D'après une opinion admise, paraît-il, chez certains artistes, il serait
convaincu que, si l'on dit du bien de l'œuvre d'un confrère, cela signifie
naturellement qu'on en pense du mal, — et réciproquement.
Eh! pourquoi donc cela? Pour avoir du talent ou du génie, est-il nécessaire de
le refuser à d'autres? Est-ce que Beethoven a tué Mozart? Est-ce que Rossini
empêchera Mendelssohn de vivre? Croyez-vous, comme le dit Célimène :
Que c'est être savant que trouver à redire.

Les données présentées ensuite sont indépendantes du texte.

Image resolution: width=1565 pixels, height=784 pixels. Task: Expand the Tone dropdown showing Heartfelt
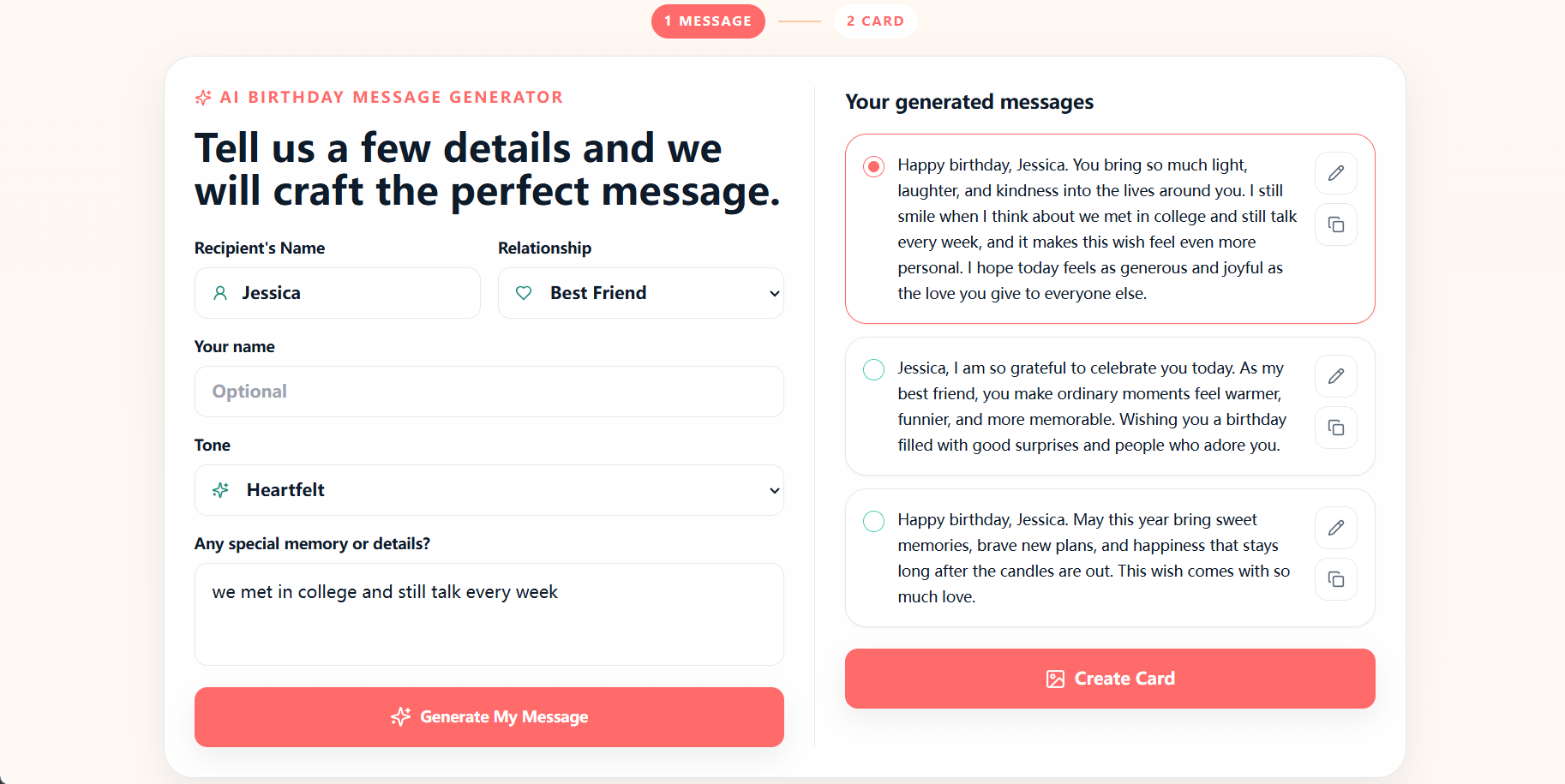pos(489,490)
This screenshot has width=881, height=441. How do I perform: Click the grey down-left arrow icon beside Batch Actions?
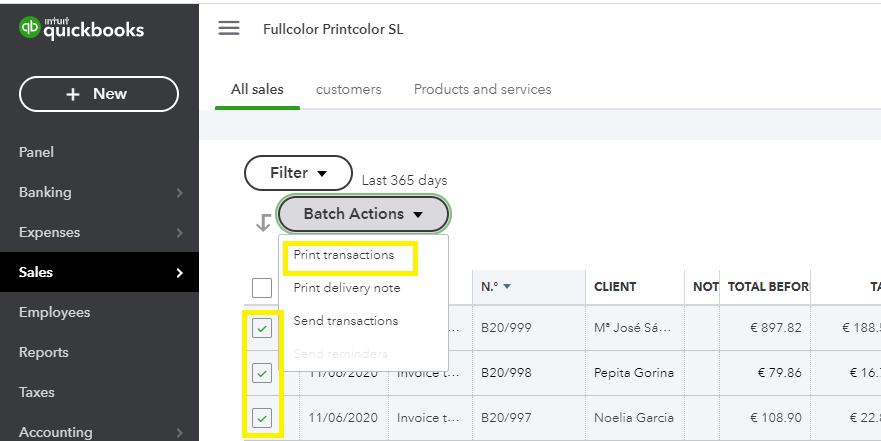[263, 223]
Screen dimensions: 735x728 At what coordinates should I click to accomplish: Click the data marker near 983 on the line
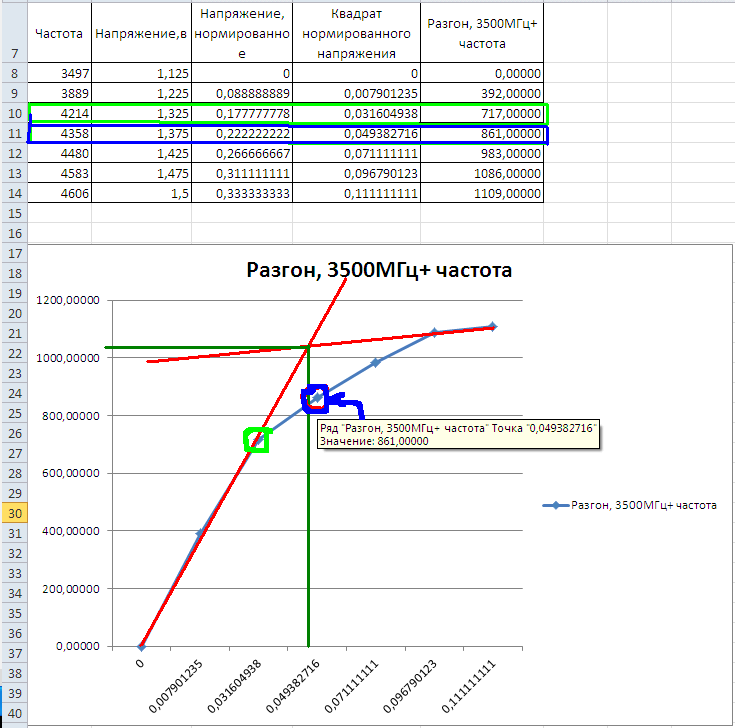(375, 362)
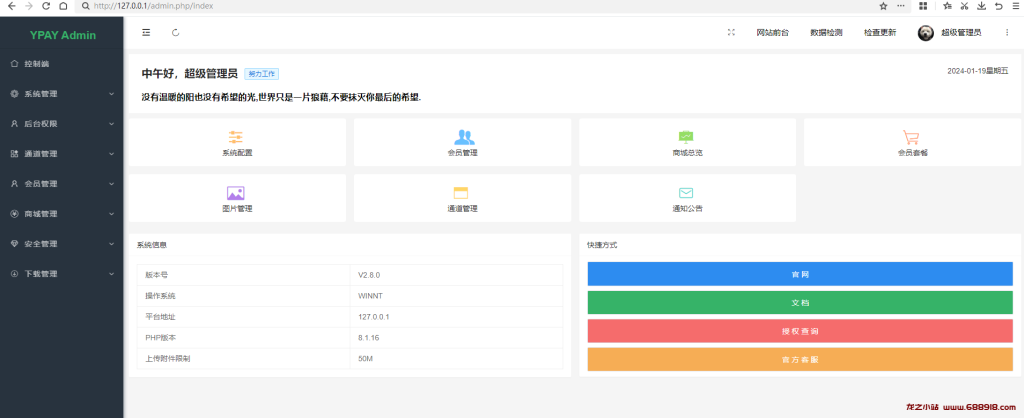Expand the 后台权限 sidebar menu
The width and height of the screenshot is (1024, 418).
point(61,124)
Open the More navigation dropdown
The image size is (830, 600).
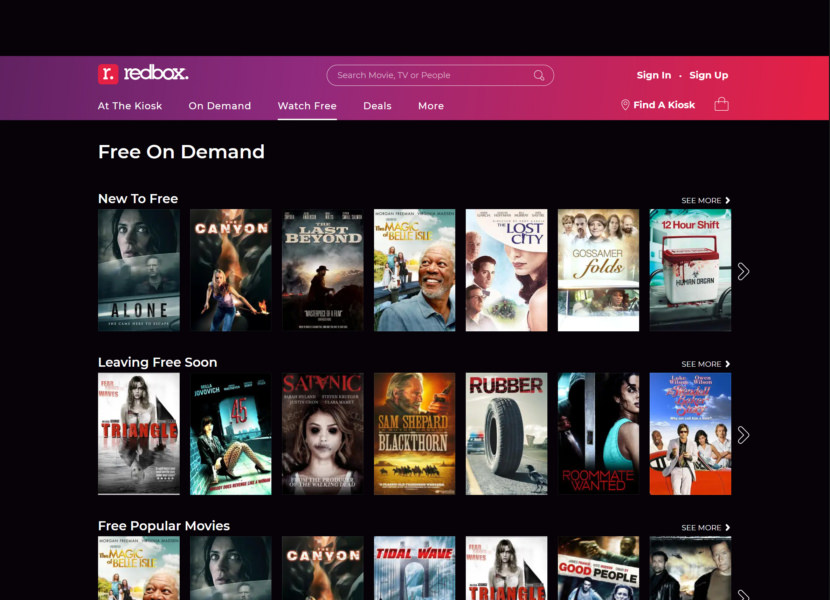[x=431, y=106]
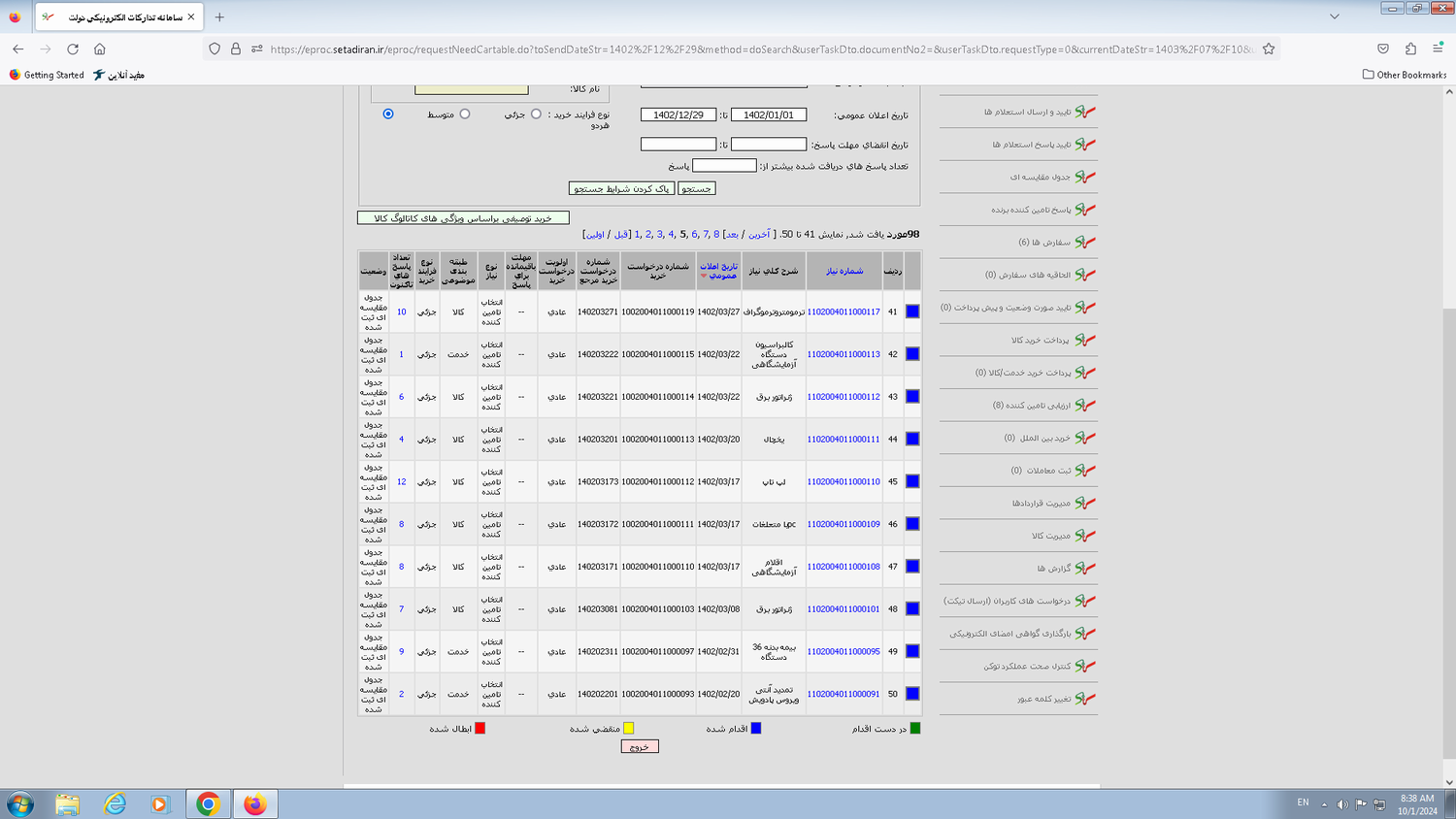Image resolution: width=1456 pixels, height=819 pixels.
Task: Open the list all tabs dropdown arrow
Action: click(1335, 16)
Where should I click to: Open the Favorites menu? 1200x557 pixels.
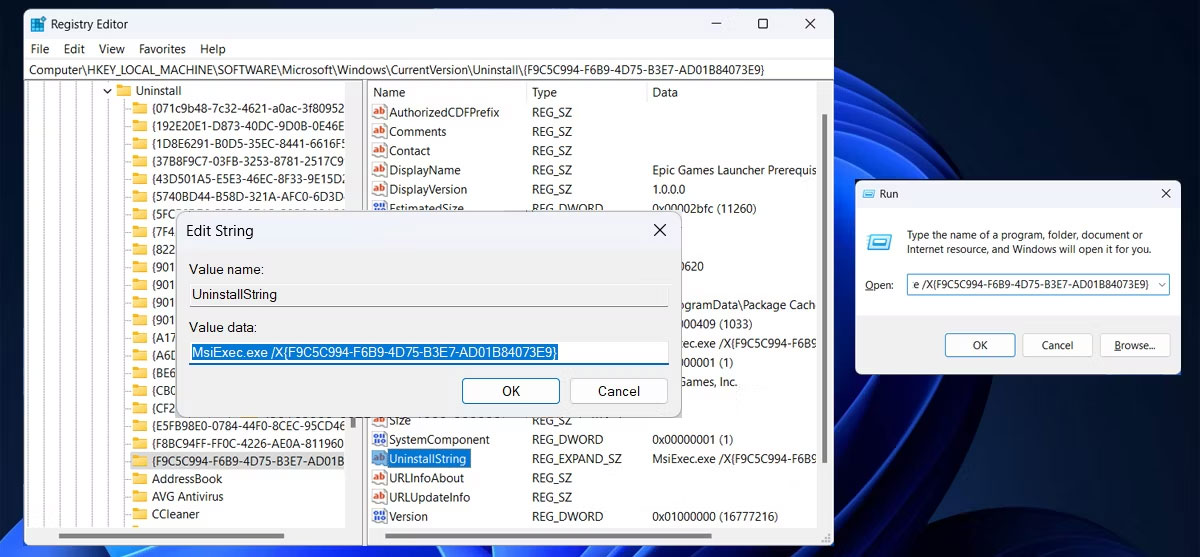pos(162,49)
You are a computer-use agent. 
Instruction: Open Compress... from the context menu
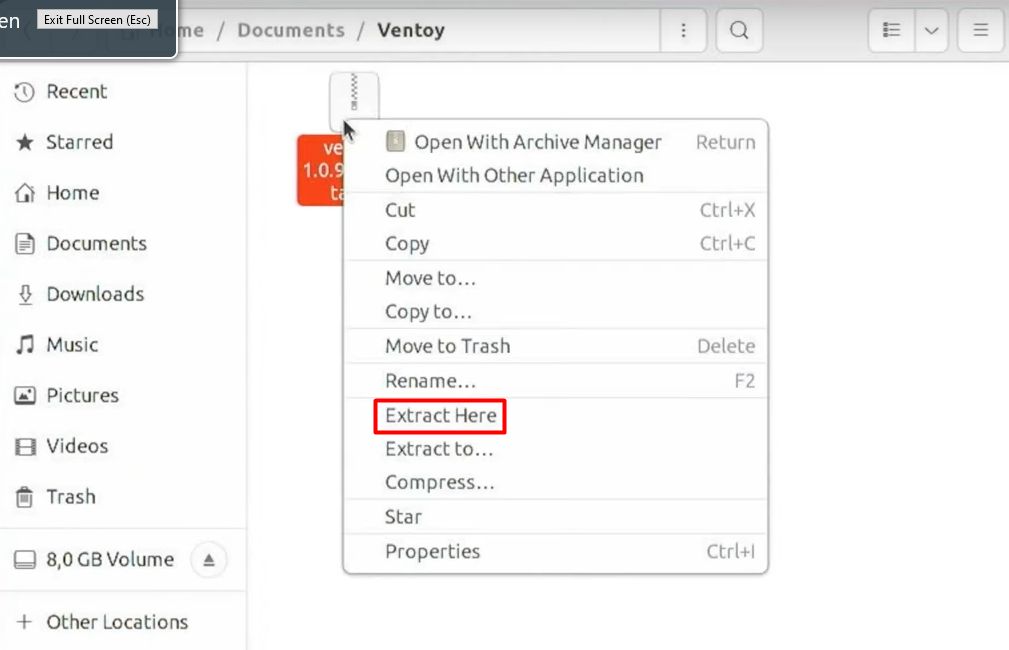441,482
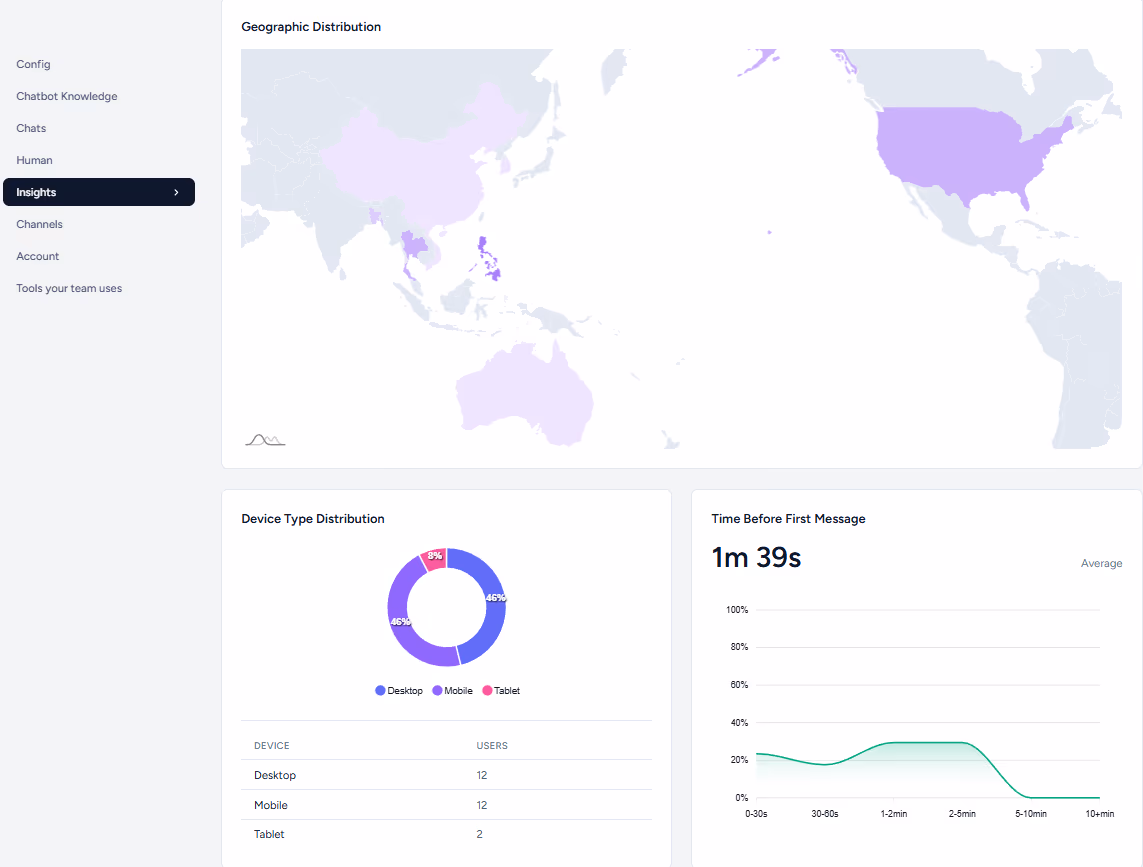Open the Channels section
This screenshot has height=867, width=1143.
point(39,224)
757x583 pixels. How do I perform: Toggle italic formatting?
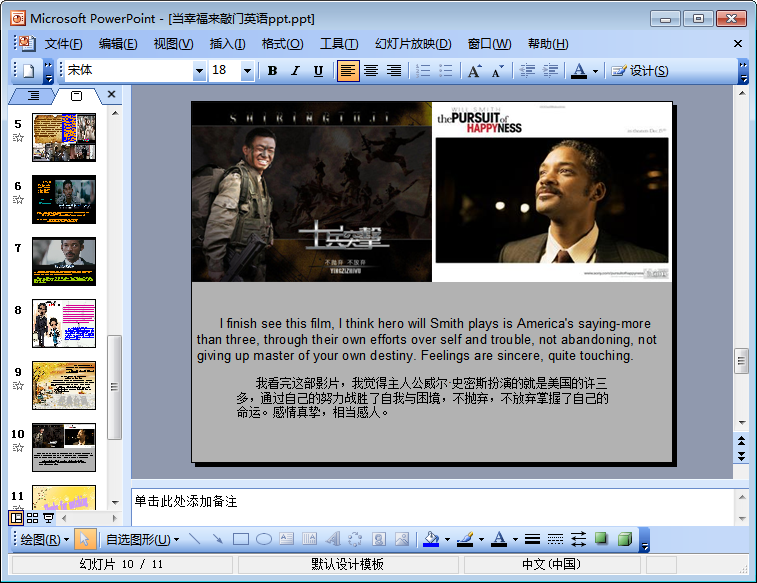[x=295, y=71]
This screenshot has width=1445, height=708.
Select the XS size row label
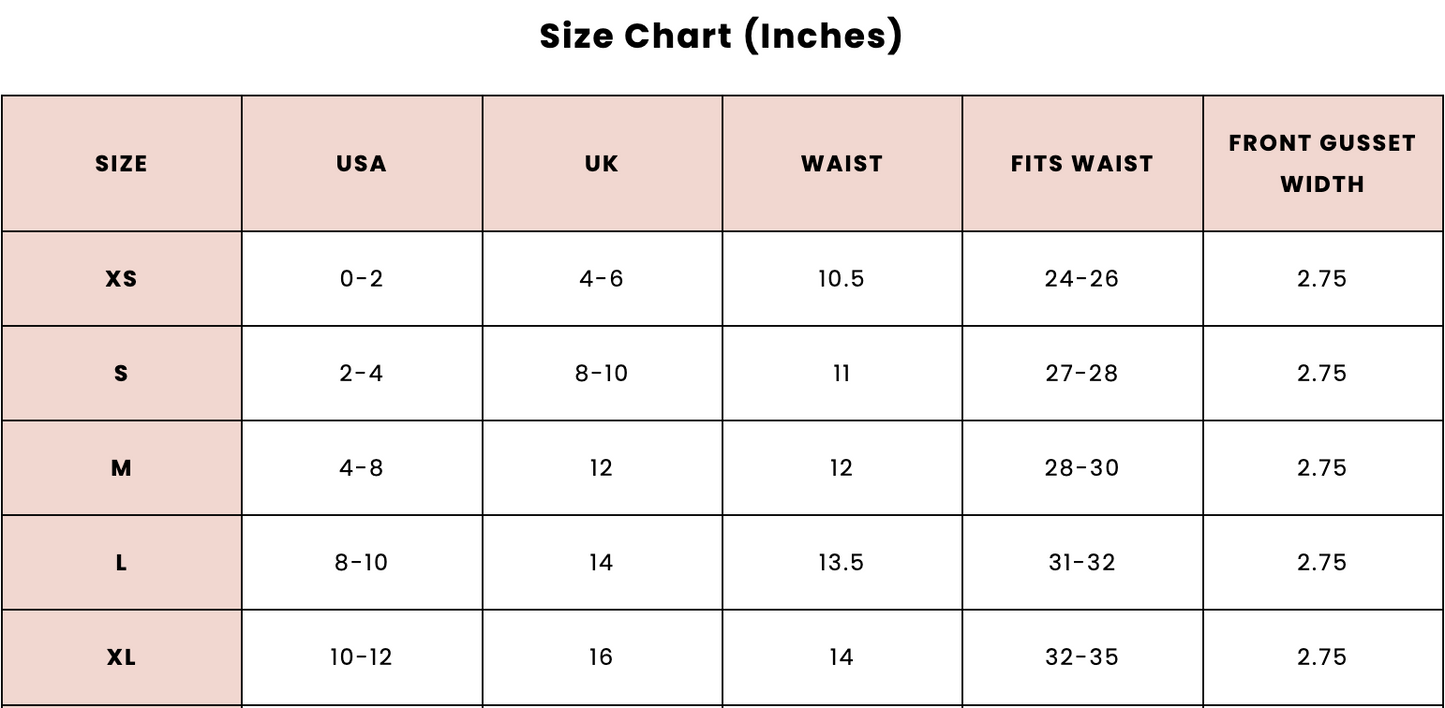click(x=121, y=279)
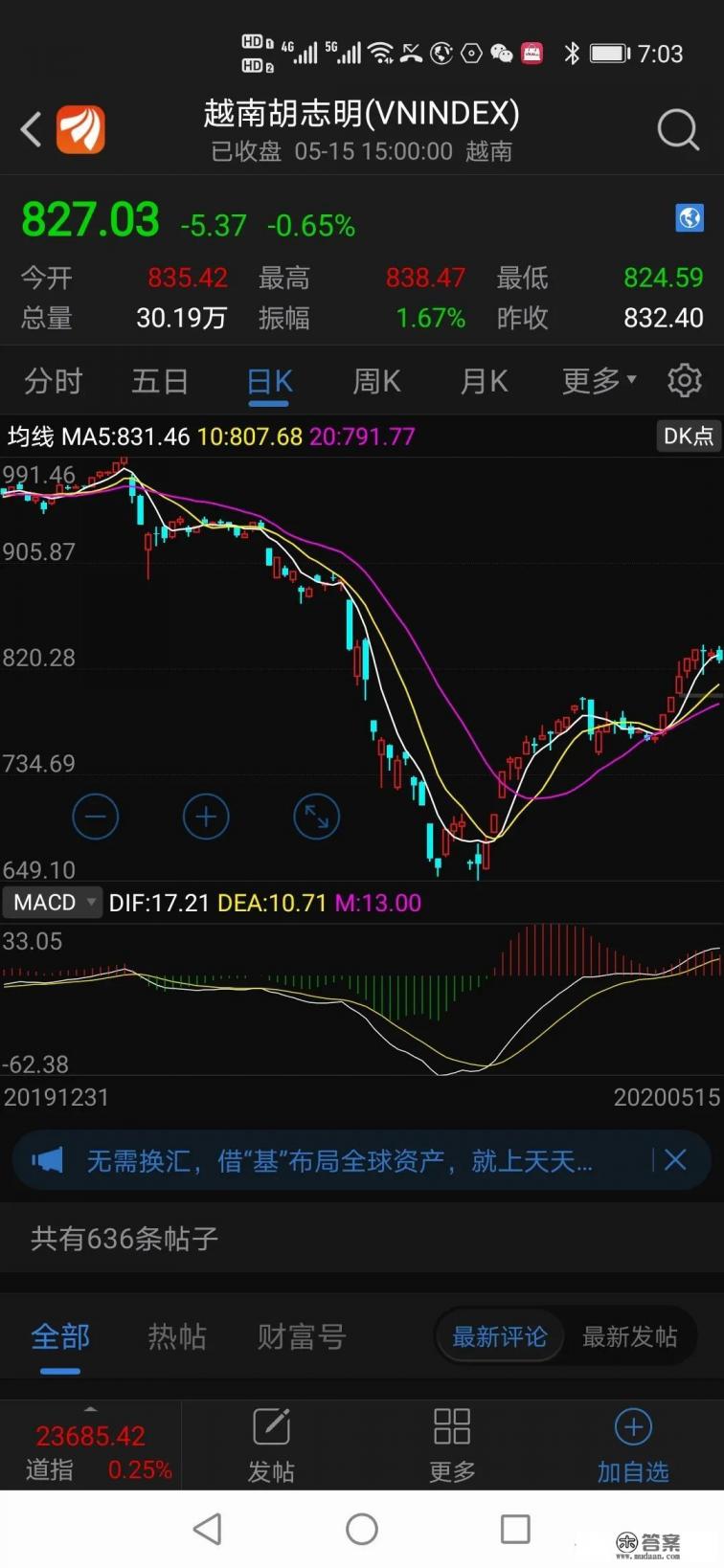Open chart settings gear icon
The image size is (724, 1568).
tap(684, 381)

Craignez-vous qu'il n'y ait plus de place pour vous ? Oh ! quant à cela,
rassurez-vous; dans le temple de la Gloire, il restera toujours plus de places
libres qu'il n'y en aura jamais d'occupées. S'il y en a une pour vous, elle vous
attend; le tout est de la prendre.
Mais non. Ce qu'on craint, c'est de n'être pas le premier. Hé, mon Dieu ! cette
préoccupation chagrine et inquiète du mérite relatif est ce qu'il y a au monde,
de plus contraire au mérite réel et véritable : c'est toujours la vilaine
histoire de l'amour-propre usurpant la place et les devoirs de l'amour. Aimons notre art; défendons
honnêtement et vaillamment quiconque le sert avec noblesse et courage ; ne
retenons pas la vérité « captive dans l'injustice »; la conscience publique
saura, demain, ce que l'on s'efforce de lui cacher aujourd'hui; le seul parti
honorable à prendre, c'est de préparer le jugement de la postérité, ce vox
populi, vox Dei, qui ne fixe pas les rangs par faveur ou, chose pire encore, par
intérêt, mais qui prononce dans l'infaillible et immortelle justice. Taire la
vérité, c'est prouver qu'on ne l'aime pas; souffrir parce qu'un autre l'a mieux
servie qu'on n'a pu le faire soi-même, c'est montrer qu'on voulait pour soi
l'hommage qui n'est dû qu'à elle seule.
Faisons la lumière autant que nous le pouvons ; il n'y en a jamais trop.